We've been studying "Our 24 Family Ways" during family worship. These principles are built around six areas of life: authorities, relationships, possessions, work, attitudes and choices. Each area has four "ways". Each "way" has a week of study that goes along with it. We review all the "ways" each week as we move to new "ways". A few weeks back we studied, "We love one another, treating others with kindness, gentleness and respect." Since I am also leading a Bible Study on I John, the subject of love is timely. I'd done some word studies. The upshot is that agape love is a choice, a decision of the will....it's laying down our life sacrificially for others. It's an action. It's NOT warm fuzzy feelings - that's phileo.

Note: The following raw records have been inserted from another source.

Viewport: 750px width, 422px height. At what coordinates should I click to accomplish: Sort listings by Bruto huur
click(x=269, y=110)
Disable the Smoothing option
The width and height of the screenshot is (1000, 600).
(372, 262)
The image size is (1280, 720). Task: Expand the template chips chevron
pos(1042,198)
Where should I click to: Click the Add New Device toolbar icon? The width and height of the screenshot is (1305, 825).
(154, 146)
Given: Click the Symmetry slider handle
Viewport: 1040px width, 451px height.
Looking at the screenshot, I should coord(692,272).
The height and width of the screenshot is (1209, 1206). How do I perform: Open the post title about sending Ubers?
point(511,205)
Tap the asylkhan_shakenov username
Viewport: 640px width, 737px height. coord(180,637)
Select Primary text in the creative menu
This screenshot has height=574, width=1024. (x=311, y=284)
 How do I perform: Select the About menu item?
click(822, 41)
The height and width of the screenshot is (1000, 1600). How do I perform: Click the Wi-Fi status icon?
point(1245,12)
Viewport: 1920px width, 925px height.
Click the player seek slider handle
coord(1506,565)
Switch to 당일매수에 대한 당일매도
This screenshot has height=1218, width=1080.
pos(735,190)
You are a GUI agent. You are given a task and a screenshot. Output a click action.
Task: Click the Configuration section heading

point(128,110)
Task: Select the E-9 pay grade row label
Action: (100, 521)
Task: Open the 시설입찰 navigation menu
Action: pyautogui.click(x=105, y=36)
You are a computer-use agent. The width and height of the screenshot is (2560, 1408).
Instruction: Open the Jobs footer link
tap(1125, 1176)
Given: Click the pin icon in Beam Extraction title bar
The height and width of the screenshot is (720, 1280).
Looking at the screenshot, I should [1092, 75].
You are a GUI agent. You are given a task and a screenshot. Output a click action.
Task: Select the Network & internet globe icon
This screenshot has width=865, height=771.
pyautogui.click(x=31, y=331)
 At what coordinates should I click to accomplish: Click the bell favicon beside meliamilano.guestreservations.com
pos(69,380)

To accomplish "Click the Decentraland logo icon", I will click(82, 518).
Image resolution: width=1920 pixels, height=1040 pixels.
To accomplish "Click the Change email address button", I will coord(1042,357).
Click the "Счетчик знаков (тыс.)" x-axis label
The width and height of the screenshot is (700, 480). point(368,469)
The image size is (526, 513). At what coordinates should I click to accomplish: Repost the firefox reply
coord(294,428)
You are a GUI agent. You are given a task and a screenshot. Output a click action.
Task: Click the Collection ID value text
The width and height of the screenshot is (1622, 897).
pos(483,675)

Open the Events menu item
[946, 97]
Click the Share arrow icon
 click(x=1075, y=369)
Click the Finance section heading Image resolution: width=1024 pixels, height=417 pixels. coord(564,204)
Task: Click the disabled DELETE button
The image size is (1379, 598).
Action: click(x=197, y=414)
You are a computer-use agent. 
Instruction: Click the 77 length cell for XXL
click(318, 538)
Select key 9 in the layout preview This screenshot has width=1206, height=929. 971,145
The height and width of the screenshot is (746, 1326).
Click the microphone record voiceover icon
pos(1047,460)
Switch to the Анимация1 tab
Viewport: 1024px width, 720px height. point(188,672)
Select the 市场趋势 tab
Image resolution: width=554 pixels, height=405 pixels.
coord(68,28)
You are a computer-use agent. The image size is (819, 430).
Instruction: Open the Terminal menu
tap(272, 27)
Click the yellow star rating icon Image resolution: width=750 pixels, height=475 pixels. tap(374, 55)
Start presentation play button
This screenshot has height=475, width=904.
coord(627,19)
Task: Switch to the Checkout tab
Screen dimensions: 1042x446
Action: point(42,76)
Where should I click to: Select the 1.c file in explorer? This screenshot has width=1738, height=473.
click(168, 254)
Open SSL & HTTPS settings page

Last week our way was, "We serve one another, humbly thinking of the needs of others first".
What was I going to do? I'd worked for WEEKS to get up and out of the house for my "daily" bike ride...and as I rode down the driveway I heard Nolan call, "Mom, can I come with you." ARGH. I was irritated. I sighed. I looked up the driveway and there he stood soaking wet (15 second shower so he could hurry and catch me :::snort:::) and barefoot.
What would I do? What should I do? This is one of the few things I do "for myself". I love my time ALONE on bike rides. I pray and worship and recharge....but here was my 7 yo so eager to join me. He would slow me down. He would talk. He is a TALKER - and he's the one with speech problems so it requires real effort to converse with him. "We love one another, treating each other with kindness, gentleness and respect."
I had valid reasons to go alone. Many would say that I NEED time alone. It really is one of the few things I do "for myself". Would I choose to lay down my "self" and take him along?
I did. We had a great ride. There was more traffic than normal and Nolan, the talker, kept wanting to ride side by side. I decided we should ride down the alleys. The row of homes that abuts the green-belt do much to attract deer. Each yard has big watering troughs out and corn scattered on the ground. We were able to see about 40 deer in among the cactus and mesquite. It was beautiful.
We rode DOWN roller coaster hill. It was Nolan's first time to ride down such a "big mountain". He tired out at about 6 miles so at 6.5 he chose to stop at home. I rode another 5.5 miles. I thought that one route was 1.5 miles but discovered today (with my odometer working) that it is 2.6 miles.
I blessed my child's heart. I know that I "loved" him this a.m. God, in turn, blessed me and I got my alone time in as well.
I've been thinking a lot about laying down "self" for my family. Many of us stay home but we don't truly embrace family....we whine and complain and look for every opportunity we can to "escape" for Mommy time. I'm sure there is most certainly a time for "mommy time"...but I know that today God was well-pleased that I chose to lay down "the only thing I do for me" for my son....and I know that his heart was truly blessed and encouraged to go on the "secret" ride that Mom likes to take.
The choices I make today will have repercussions 5, 10, 15 years from now. I need to be more consistent in choosing to SHOW love to my little ones. After all, I'll always have ME with myself...but I've learned how quickly these young adults grow up and leave home. I look for any opportunity to interact with them....in 18 years I will have all the ME time I need...and that really isn't that far from now, is it?
For over 20 years Proverb 14:1 has been a life verse of mine, "The wise woman builds her house, But the foolish tears it down with her own hands." I ask God almost daily to help me make choices that would truly BUILD my home and family....because it seems to be human nature to pick those choices that actually lead to tearing down our homes and families. Or maybe it is simply MY nature...years ago I realized that my "first response" very often was a "tearing down" choice. God has worked and worked with me on this issue. He is so FAITHFUL to complete the good works He begins in our lives.
This a.m. I made the right choice. I'm praying that the rest of the day goes as well. How's that prayer go "and now it's time to get out of bed"? :::snort:::
Tuesday, October 17, 2006
Our school day began when I decided to take Arielle, Nolan and Stacia and head for the library. We had a few books we needed for our new emphasis in school. With that task completed, we headed for the grocery store. We FOUND SPINACH!!!! and a few other produce items we were out of. An elderly lady stopped as as we went into the store. This often happens when I'm out and about. Her comment however was a first..."that's a LOVELY van you have". :::snort:::

We worked on a model car. It doesn't look much like a model T but it was the closest we can find and it has an "electric motor" that is supposed to make this a working model. We got about 1/2 way done. I wanted to press on but time was getting away from us and we were starting to get frustrated. WHY can't these companies include CLEAR directions? I didn't even know what "hook and lock" was....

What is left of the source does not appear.